Pendidikan Dalam Jerat Liberalisasi Global

Oleh : Nurhikmah 
(Anggota Smart With Islam Kolaka)

Pendidikan merupakan tonggak peradaban suatu bangsa. Bangsa yang mandiri sejatinya ditopang oleh sektor pendidikan yang kuat. Namun, kenyataan potret pendidikan kita saat ini menunjukkan masih carut marutnya kualitas sistem pendidikan di Indonesia. Upaya jalan pintas berupa pinjaman pada Bank Dunia akhirnya menjadi solusi yang ditempuh pemerintah saat ini. 

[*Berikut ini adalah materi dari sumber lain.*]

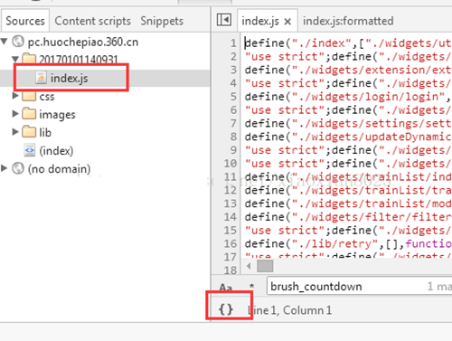Click line number 5 in the gutter
The image size is (452, 341).
(233, 97)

Seperti dilansir dari Jakarta, CNN Indonesia -- Bank Dunia menyetujui pinjaman senilai US$250 juta atau setara Rp 3,5 triliun (dengan asumsi kurs Rp 14 ribu per dolar AS) untuk mendukung program peningkatan mutu madrasah dasar dan menengah di Indonesia.Direktur Jenderal Pendidikan Islam Kemenag Komaruddin menyatakan pengembangan modal manusia merupakan salah satu prioritas utama pemerintah. Karenanya, penting untuk memastikan seluruh anak Indonesia menerima pendidikan yang bermutu (Senin, 24/6).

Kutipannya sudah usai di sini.